A project that aims to realise a long-held dream of personalised medicine – designing a treatment so it is customised for an individual patient – has used one of the biggest supercomputers on the planet to generate vast amounts of data on how drugs work.

Many different tasks are usually tackled simultaneously by supercomputers but for this proposal to work, the University College London team had to monopolise SuperMUC, a cluster of two groups of computers – 250,000 in all – capable of more than 6.8 Petaflops (ten to the power of 15 Floating Point Operations per second) run by the Leibniz Rechenzentrum, Leibniz Supercomputing Centre, LRZ, near Munich, Germany.

‘This is one of the biggest supercomputers in Europe – more than double the size of anything in UK – and we need this extraordinary computational power to design personalised medicines in the sort of time that a doctor would take between diagnosing a disease and then selecting an off the shelf medicine for a patient,’ explained the head of the team, Prof Peter Coveney of UCL’s Chemistry Department.

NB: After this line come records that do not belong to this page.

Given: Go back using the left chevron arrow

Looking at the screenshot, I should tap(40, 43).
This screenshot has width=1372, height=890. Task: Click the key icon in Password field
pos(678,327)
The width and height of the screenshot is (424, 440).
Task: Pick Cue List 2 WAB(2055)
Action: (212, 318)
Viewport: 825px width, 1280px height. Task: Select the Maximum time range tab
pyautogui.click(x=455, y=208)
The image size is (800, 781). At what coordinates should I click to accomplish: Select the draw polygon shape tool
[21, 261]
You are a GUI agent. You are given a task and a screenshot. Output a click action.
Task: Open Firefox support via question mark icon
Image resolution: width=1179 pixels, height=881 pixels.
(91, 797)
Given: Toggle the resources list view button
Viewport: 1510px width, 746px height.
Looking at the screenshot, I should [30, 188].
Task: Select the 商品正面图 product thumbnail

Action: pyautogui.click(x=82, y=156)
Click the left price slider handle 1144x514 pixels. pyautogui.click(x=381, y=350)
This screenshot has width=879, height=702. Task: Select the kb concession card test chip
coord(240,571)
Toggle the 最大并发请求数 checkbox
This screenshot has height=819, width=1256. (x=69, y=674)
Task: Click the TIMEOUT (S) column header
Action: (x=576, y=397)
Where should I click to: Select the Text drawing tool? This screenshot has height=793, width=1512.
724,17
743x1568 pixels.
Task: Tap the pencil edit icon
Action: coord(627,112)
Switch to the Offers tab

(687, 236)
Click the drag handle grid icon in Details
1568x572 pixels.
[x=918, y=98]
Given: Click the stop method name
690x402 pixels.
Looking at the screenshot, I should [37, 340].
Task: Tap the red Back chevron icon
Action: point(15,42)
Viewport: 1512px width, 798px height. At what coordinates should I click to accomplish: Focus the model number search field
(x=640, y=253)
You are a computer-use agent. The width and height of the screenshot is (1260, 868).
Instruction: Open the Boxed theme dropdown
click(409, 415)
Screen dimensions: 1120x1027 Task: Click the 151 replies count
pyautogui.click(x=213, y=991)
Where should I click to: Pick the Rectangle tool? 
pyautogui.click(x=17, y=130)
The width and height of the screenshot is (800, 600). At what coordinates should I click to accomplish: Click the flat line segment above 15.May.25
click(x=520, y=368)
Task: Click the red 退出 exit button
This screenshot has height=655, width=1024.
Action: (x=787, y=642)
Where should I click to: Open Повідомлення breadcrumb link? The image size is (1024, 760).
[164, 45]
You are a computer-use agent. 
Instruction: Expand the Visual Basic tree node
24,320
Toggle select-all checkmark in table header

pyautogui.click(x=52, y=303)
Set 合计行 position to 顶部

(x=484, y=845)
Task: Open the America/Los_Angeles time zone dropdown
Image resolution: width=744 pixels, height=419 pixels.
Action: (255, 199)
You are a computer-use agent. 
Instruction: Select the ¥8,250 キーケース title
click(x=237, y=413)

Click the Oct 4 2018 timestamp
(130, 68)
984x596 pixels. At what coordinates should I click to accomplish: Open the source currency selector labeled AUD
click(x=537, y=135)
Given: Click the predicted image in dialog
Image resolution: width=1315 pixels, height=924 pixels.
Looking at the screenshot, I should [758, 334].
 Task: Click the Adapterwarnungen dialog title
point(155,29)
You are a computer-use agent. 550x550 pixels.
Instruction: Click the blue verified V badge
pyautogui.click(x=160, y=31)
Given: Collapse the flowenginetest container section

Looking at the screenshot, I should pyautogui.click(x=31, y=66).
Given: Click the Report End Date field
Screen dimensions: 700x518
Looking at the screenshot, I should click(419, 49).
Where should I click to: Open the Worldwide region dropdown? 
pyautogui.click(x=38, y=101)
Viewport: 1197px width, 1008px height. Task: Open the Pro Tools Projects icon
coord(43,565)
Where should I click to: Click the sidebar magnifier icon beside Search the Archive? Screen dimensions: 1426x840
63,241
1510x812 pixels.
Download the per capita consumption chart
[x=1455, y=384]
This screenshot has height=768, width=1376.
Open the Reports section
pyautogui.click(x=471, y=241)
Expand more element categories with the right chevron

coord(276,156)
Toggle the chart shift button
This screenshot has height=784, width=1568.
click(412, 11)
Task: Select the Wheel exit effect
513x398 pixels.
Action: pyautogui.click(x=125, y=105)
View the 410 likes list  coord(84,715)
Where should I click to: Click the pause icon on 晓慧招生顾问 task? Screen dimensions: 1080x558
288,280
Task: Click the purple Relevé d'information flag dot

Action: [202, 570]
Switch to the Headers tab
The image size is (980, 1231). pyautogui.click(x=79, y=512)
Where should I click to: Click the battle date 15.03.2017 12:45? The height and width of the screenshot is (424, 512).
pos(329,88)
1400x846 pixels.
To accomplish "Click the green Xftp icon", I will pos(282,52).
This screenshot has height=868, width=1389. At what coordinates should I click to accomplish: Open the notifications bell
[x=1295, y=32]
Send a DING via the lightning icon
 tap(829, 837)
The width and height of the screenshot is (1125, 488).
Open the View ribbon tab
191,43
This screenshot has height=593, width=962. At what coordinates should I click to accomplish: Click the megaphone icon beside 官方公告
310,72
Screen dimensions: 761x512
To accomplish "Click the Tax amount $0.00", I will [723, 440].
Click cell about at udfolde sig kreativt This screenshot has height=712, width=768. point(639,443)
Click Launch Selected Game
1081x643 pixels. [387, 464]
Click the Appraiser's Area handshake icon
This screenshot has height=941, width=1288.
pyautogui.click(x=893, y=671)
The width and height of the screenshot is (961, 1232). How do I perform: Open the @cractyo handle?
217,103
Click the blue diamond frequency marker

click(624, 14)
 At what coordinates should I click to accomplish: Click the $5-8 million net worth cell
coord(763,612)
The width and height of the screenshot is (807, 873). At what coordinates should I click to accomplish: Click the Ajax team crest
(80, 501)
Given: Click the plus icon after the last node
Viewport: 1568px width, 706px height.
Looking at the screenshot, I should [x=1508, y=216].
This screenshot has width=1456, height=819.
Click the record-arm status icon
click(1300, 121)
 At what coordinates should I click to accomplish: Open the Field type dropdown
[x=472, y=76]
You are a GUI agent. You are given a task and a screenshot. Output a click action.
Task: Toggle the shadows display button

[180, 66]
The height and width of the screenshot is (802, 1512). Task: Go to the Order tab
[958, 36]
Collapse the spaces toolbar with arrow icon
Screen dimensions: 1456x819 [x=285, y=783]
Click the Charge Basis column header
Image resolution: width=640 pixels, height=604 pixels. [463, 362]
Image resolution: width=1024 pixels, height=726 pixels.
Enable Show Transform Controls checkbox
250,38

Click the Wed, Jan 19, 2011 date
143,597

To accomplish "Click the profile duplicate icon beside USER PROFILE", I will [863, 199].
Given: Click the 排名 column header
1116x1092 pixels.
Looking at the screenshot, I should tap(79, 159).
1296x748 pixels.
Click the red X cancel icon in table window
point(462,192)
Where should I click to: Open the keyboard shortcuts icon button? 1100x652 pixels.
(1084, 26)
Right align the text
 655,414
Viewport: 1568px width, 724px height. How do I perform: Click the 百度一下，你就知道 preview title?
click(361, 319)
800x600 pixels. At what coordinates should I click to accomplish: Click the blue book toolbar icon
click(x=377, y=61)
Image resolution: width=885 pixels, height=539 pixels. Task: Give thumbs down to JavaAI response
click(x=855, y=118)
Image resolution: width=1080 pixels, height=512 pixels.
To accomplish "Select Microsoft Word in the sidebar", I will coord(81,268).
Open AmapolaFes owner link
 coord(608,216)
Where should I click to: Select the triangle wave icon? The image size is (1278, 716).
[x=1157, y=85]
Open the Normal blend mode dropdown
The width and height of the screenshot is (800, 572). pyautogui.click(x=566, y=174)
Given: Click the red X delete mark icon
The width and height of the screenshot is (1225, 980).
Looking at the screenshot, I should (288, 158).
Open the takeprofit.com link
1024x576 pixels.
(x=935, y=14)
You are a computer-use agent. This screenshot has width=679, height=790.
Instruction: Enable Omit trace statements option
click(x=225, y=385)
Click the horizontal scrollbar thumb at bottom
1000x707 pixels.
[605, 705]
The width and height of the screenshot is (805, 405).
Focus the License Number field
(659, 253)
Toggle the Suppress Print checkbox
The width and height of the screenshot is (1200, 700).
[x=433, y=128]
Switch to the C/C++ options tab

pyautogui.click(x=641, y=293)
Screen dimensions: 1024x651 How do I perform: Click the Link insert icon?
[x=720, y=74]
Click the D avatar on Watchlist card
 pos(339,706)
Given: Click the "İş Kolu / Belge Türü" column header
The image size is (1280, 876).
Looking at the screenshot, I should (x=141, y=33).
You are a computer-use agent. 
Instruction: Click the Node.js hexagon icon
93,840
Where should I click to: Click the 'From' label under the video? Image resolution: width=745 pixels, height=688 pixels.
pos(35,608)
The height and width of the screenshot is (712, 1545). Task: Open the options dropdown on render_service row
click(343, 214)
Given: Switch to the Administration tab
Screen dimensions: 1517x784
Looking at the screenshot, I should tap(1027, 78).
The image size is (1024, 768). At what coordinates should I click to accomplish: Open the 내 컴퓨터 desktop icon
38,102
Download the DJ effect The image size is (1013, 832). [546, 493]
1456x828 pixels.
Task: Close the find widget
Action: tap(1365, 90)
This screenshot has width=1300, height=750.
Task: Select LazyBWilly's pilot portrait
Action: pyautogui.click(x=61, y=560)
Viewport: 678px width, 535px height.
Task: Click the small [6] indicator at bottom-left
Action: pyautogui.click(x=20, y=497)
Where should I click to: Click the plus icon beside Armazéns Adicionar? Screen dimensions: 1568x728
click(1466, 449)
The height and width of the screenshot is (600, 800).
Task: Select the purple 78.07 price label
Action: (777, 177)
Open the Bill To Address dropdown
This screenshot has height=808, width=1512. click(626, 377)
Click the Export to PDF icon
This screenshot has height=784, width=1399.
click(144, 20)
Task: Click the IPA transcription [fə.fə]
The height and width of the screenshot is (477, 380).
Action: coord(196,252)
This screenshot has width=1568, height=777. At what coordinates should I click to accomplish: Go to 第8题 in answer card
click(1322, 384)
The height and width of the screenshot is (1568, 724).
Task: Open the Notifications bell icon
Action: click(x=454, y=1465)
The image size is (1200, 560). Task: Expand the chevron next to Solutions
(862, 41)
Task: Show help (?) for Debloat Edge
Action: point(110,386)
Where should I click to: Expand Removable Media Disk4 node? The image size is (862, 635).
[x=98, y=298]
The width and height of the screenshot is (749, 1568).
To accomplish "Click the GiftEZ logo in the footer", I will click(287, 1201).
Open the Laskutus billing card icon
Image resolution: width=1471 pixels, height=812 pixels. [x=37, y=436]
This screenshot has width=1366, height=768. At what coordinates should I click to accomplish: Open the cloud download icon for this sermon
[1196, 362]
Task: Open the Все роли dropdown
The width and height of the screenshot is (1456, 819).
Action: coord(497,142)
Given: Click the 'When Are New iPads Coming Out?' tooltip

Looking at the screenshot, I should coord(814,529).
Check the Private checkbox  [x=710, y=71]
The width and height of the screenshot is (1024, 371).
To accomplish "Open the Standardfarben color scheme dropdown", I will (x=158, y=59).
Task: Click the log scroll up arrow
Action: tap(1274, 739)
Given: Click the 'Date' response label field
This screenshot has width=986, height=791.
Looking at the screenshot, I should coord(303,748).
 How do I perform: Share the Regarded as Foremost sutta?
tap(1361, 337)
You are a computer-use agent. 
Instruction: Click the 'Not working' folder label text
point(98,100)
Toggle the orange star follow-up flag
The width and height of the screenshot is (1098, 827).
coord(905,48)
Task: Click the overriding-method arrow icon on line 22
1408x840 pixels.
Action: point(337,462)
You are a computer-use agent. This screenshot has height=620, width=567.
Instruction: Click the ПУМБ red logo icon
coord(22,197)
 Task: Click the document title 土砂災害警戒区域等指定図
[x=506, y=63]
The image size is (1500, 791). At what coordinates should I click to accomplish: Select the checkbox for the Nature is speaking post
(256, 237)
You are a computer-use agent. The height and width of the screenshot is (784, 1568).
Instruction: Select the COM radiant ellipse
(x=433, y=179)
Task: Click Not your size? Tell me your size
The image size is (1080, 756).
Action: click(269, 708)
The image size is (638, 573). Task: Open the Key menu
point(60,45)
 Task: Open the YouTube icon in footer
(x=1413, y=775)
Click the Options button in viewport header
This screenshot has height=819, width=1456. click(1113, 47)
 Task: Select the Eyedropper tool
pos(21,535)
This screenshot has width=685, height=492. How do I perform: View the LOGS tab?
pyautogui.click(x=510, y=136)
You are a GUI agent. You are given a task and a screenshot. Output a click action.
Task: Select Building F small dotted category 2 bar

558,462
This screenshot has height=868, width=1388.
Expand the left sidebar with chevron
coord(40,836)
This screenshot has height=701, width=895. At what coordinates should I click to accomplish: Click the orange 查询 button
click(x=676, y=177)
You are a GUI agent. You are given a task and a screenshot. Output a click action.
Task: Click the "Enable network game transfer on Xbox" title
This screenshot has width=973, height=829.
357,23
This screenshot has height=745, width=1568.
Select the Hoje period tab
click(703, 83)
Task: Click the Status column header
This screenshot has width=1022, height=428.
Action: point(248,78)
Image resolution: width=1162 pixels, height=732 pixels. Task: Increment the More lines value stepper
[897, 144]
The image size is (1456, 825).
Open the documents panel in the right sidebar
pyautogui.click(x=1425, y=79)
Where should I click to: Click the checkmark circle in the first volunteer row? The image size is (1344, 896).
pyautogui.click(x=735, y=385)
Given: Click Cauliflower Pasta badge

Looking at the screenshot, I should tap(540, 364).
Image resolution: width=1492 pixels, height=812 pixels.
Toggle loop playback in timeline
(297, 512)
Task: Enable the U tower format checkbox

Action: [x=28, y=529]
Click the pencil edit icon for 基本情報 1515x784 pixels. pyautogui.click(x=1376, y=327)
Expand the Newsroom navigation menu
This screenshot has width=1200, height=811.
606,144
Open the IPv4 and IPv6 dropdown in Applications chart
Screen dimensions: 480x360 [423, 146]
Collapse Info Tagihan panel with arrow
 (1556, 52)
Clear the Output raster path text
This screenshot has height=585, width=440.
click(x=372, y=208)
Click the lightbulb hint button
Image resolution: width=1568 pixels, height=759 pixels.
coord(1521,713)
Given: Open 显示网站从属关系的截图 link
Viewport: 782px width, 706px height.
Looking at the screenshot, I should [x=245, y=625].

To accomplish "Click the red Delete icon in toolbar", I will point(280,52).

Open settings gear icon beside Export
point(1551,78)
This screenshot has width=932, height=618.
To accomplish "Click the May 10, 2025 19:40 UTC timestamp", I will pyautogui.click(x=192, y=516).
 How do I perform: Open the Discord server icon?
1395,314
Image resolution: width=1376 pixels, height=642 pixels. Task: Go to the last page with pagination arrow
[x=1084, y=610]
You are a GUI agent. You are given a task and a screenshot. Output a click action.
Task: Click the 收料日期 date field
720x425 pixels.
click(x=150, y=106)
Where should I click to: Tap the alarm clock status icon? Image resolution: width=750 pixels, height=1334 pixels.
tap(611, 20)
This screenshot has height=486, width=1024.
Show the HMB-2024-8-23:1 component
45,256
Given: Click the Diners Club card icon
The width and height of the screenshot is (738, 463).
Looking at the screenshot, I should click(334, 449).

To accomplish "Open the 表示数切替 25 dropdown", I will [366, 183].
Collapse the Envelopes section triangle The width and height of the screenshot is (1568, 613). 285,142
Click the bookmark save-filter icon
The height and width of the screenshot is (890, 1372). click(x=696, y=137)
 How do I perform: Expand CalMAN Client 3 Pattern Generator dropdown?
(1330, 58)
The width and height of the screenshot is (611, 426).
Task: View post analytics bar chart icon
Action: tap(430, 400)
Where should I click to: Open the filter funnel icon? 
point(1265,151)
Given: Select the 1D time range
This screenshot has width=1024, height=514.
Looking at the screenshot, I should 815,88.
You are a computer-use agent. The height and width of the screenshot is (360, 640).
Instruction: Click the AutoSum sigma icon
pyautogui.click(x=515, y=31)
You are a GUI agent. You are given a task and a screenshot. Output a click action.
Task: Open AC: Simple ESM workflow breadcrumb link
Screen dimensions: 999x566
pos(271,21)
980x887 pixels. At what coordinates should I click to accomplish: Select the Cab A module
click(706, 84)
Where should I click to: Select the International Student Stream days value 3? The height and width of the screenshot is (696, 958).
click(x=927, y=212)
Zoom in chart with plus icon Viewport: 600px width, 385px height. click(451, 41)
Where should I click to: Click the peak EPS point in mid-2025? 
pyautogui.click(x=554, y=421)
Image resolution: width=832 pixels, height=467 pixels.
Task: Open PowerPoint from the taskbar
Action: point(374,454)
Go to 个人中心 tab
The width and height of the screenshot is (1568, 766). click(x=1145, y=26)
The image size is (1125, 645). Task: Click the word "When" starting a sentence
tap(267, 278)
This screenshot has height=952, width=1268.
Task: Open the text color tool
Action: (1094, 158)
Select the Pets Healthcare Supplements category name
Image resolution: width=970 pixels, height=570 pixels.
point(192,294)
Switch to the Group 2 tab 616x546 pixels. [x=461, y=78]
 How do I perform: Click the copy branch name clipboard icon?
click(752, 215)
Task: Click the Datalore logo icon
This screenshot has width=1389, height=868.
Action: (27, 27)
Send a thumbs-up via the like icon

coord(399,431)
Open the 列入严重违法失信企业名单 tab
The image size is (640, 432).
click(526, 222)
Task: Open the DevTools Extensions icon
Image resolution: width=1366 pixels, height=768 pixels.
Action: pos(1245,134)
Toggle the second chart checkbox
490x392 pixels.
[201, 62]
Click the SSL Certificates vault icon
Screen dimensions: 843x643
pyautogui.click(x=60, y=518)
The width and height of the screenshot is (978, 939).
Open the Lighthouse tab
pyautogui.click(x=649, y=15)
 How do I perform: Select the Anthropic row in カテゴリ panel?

“We were given the whole machine at the start of a maintenance shutdown and our work took place over a 37 hour period starting at 5 p.m. UK time last Saturday 11 June and ended at 6 a.m. this morning, Monday 13 June. We think it consumed 8.6 million core hours – that is equivalent to something like a quarter of a million people beavering away on everyday personal computers for 37 hours and generated about 5 terabytes of data, that is two to the power of forty bytes.”

SuperMUC Phase 1 and Phase 2in the computer room. Credit: Leibniz Supercomputing Centre

SuperMUC Phase 1 and Phase 2in the computer room. Credit: Leibniz Supercomputing Centre

“I’ve likened the entire effort to preparing a battle plan and an order of battle as a general would before engagement. During the effort, some bits of the campaign unravelled, but with new jobs coming in to take their place the machine was largely occupied all the time.

We achieved all our objectives and more because the jobs in the workflow ran much faster than anticipated. Preliminary analysis indicates that the simulations will provide insight into how the two most common mutations responsible for acquired resistance to major anti-breast cancer drugs (such as Tamoxifen and Raloxifene) interfere with drug binding.”

Even by the standards of supercomputer scientists, this was a huge job (technically, it is called a workflow, meaning a cascading series of many parallel and serial computations) and so ambitious that Prof Coveney has been trying to encourage his colleagues by offering a Methuselah of Champagne as an incentive. He thinks that a number-crunching job of this type and magnitude ‘may well be unprecedented anywhere.”

The results are now being analysed. The purpose of this project is to demonstrate that scientists can work out the way that a candidate drug will act on a target in the body – a protein – and in a matter of a few hours. “Fifty drugs and candidate drugs were studied to determine how they bind with protein targets in a range of disease cases, in order to rank their potency for drug development and for drug selection in clinical decision making,” he explained.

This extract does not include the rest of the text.